As you might recall, the inaugural FIYAHCON of last year has been nominated for a Hugo Award in the Best Related Work category! We could not be more thrilled that our staff’s been recognized for their amazing efforts to build such a celebrated and inclusive event.
Every year, the Hugo Awards are hosted by Worldcons which take place in a different city somewhere in the world (weirdly often in the U.S. for a “world” anything, but that’s another post entirely.) This year, the ceremony takes place in December in Washington, D.C. Worldcons—despite what we are sure have become best efforts—are not set up to accommodate team-based honorees such as the full staff of a literary magazine or, in our case, a convention. This leads to the occasional horror show where names are left off of ballots and team members are left out of parties beholden to capacity restrictions. (Look, we get it.)
We’d like to forego the madness and fatigue of events passed where we bemoan the State of Things yet again. We created an entire convention to address those issues. Instead, we’d like to arrange our own mini-meetup to celebrate our nomination with some of our team in person at DisCon III. And we don’t want to take from the convention budget to do it.
We’re seeking to cover travel and lodging expenses for some of our team members to attend the convention in person Dec 15-19, as well as covering the attendance fees for our interested team members who will only be able to attend virtually. Combined, that’s about 15 people. To address the capacity issue of the pre-award party, we’d also like to host our own dinner over the course of the weekend so that we have a formal means of celebrating the work we’ve done together, whether we win the award or not.
Your donation via the form below will help us make this happen. This also seems as good a time as any to remind you that Hugo voting is now open to voting members! Both FIYAHCON and parent organization FIYAH Literary Magazine (Best Semiprozine) are on the ballot along with a list of incredibly talented and dedicated members of the SFF community. You should, at the very least, check them all out.
That’s it! Give what you can. Anything is appreciated. Until next time, we continue the work of amplifying BIPOC and their contributions to your favorite genres.
$2,000 donated out of $7,500 goal*
(Updated 6/22: *donation method changed for accessibility. Fundraiser amount does not reflect initial $2000 raised before this change)
About FIYAHCON (as described in our submission to the Hugo Voter Packet:
FIYAHCON began as a subversive experiment, taking the attention and financial support FIYAH received in the wake of the murders of Breonna Taylor and George Floyd last summer and putting it back into the community. People from marginalized communities had been reporting missing or unkind elements in genre events for years, often being met with excuses as to why these things could not be changed. Accessibility measures were too expensive. BIPOC were non-existent in their capacity to speak on topics of craft instead of oppression. There was simply no way to curb the astronomical expense of a ticket to a convention, virtual or otherwise. Maintaining traditions was more important than practicing inclusivity.
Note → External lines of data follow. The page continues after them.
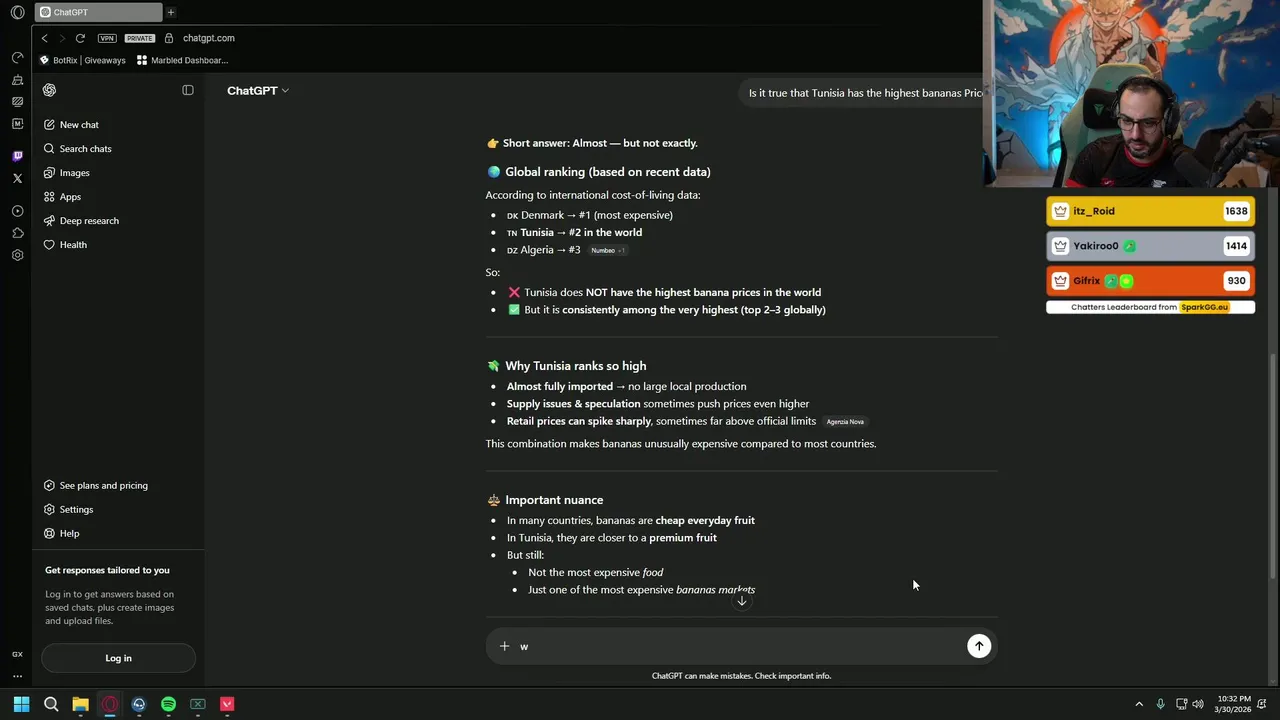Open the See plans and pricing link
This screenshot has height=720, width=1280.
pos(103,486)
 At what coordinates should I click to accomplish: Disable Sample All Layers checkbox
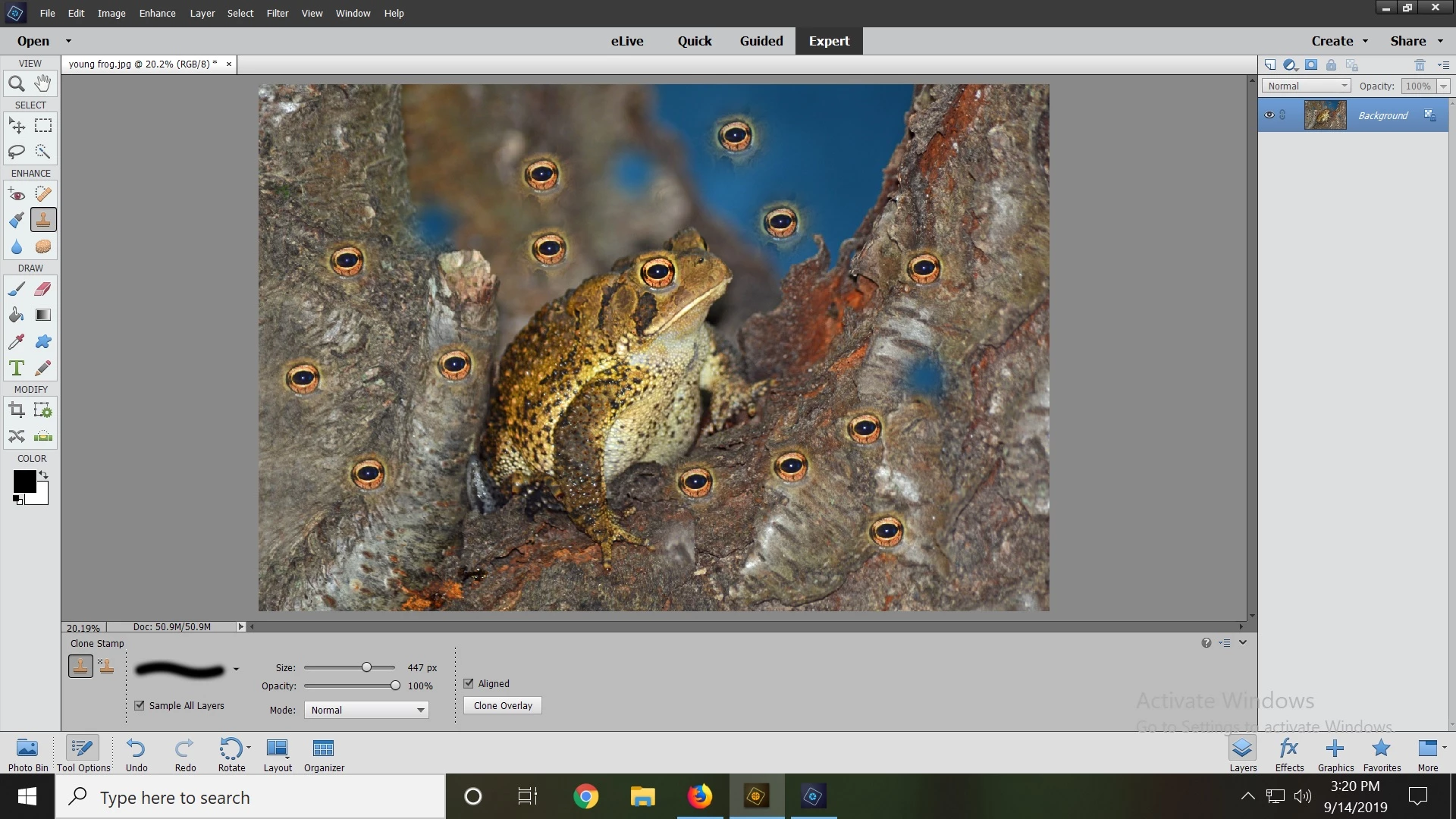click(x=140, y=705)
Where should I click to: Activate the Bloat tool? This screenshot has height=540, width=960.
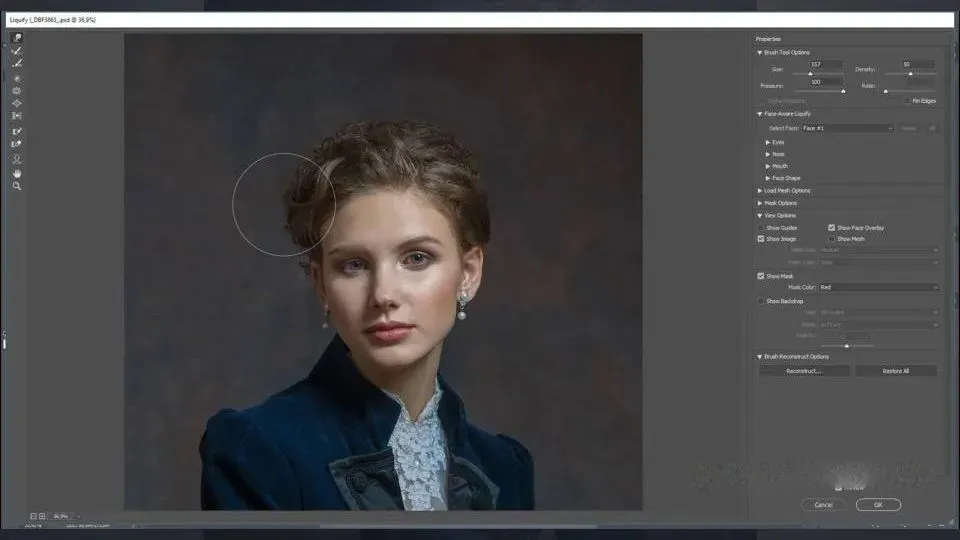pos(17,103)
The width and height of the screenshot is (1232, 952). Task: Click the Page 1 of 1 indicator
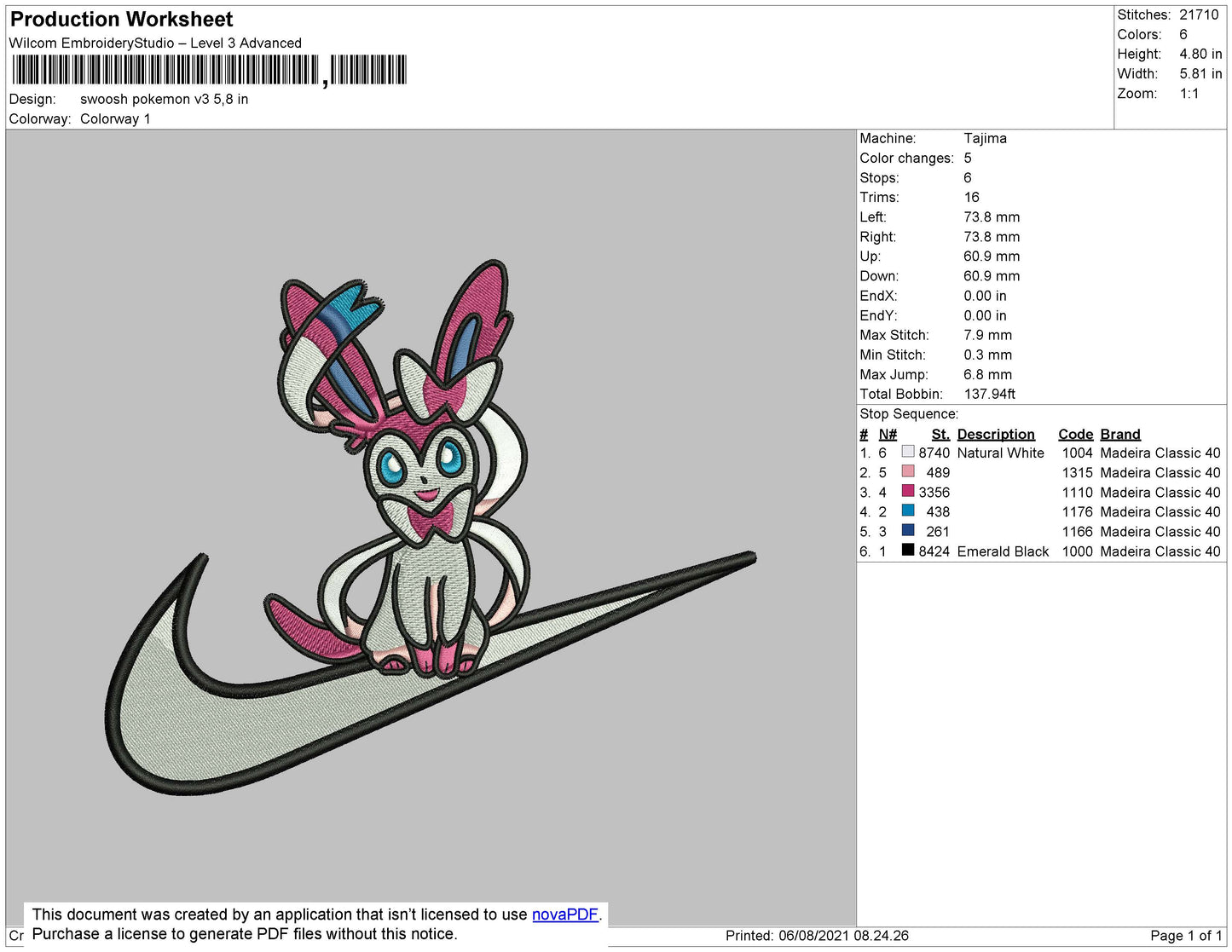(x=1185, y=936)
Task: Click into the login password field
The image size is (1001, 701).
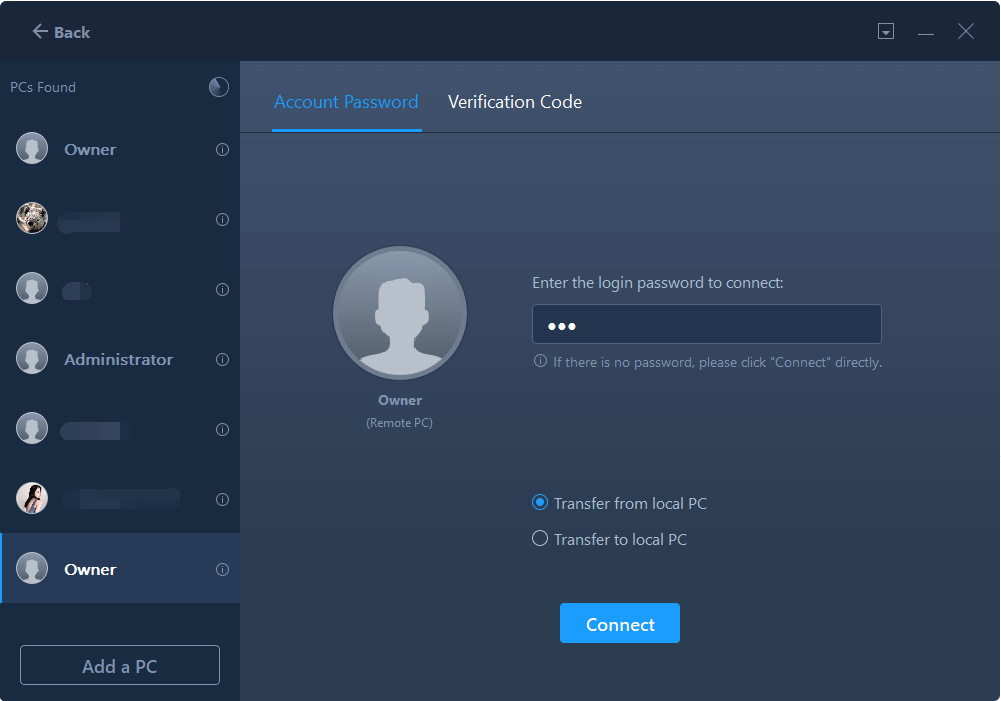Action: click(706, 325)
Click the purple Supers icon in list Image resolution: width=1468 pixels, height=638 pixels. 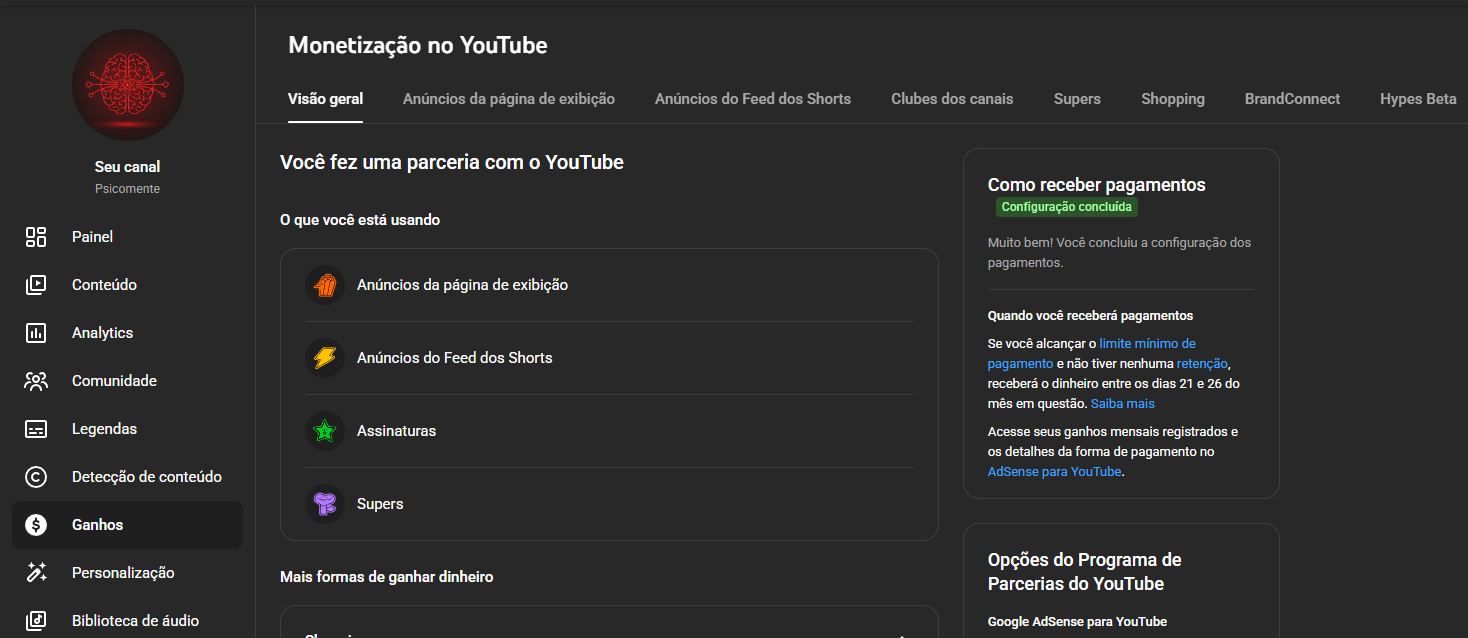(325, 504)
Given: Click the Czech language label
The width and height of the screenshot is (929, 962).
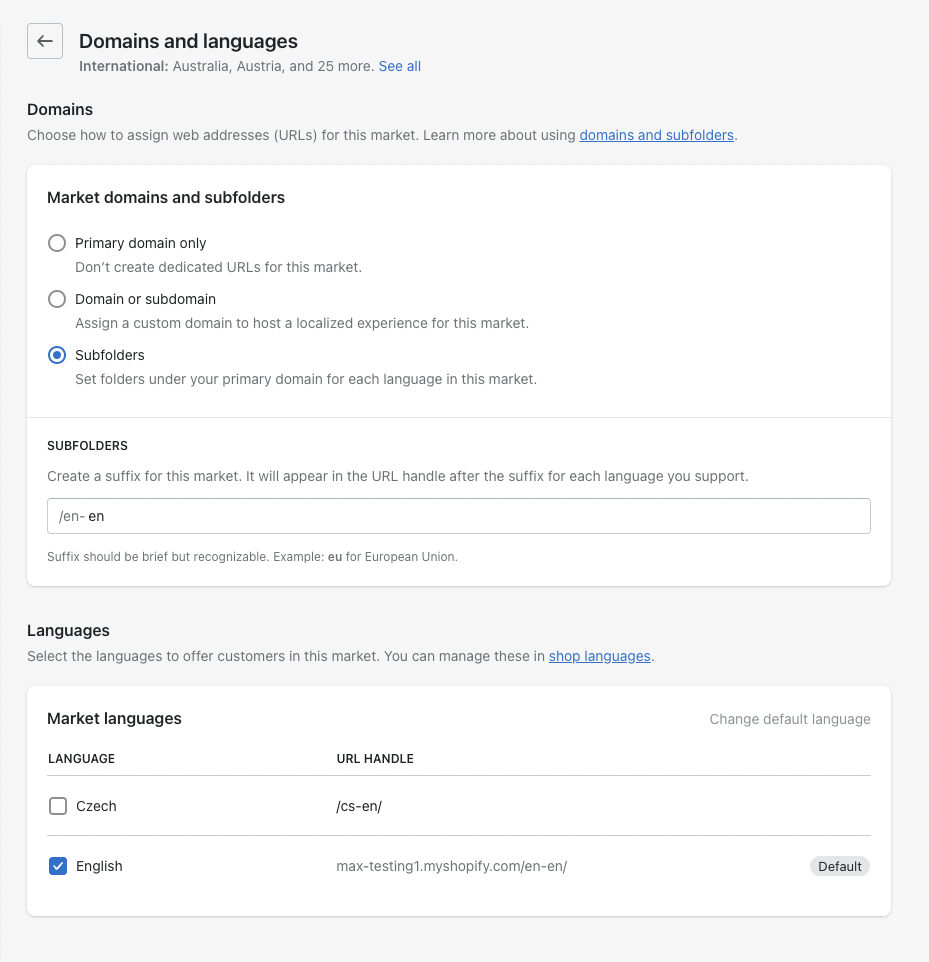Looking at the screenshot, I should pos(96,806).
Well, FIYAH has never accepted excuses.
What we managed in 102 planning days turned out to be an incredible weekend of fellowship and celebration for BIPOC and their contributions to speculative fiction. We had two full days of dynamic programming, personalized office hours and writing sprints, invented a game show, and fully integrated a free “Fringe” tier tailored specifically to our international audience in their home time zones. We created and successfully executed the Ignyte Awards out of a desire to see finalists for genre awards treated with respect after the disrespect we received. That part came with even fewer planning days. We comped admission for all award finalists, staff, and programming participants with their ticket fees (should they have already bought them) going to fund the National Bail Fund Network (we are deep in our protest roots) and the Monterey Bay Aquarium who supplied their live jelly and kelp forest cams for our Calm Rooms.
All of this was planned by a group of volunteers organically representative of a number of races, ethnicities, genders, orientations, faiths, disabilities, nationalities, and experiences. And we were able to pay them, too.
We’re a convention, so it’s all a little hard to fit into a voter packet. But after the event last year, I released a Retrospective, outlining the whys, hows, and costs associated with pulling off a virtual convention with the hope that maybe someone would find it useful in crafting or bettering their own show. YOU CAN READ THAT HERE.
OUR ARCHIVES ARE ALSO OPEN TO YOU. Our programming was nothing short of amazing. Instead of tokenizing our BIPOC presence on panels, we started with a baseline goal of 80% (4 out of 5) BIPOC representation per item. The topics started well beyond the 101 level by design, and we made the recordings accessible to registrants for a year.
On behalf of the entire FIYAHCON Team, thank you for your support, and we hope you’ll join our vibrant and growing community in September for round 2.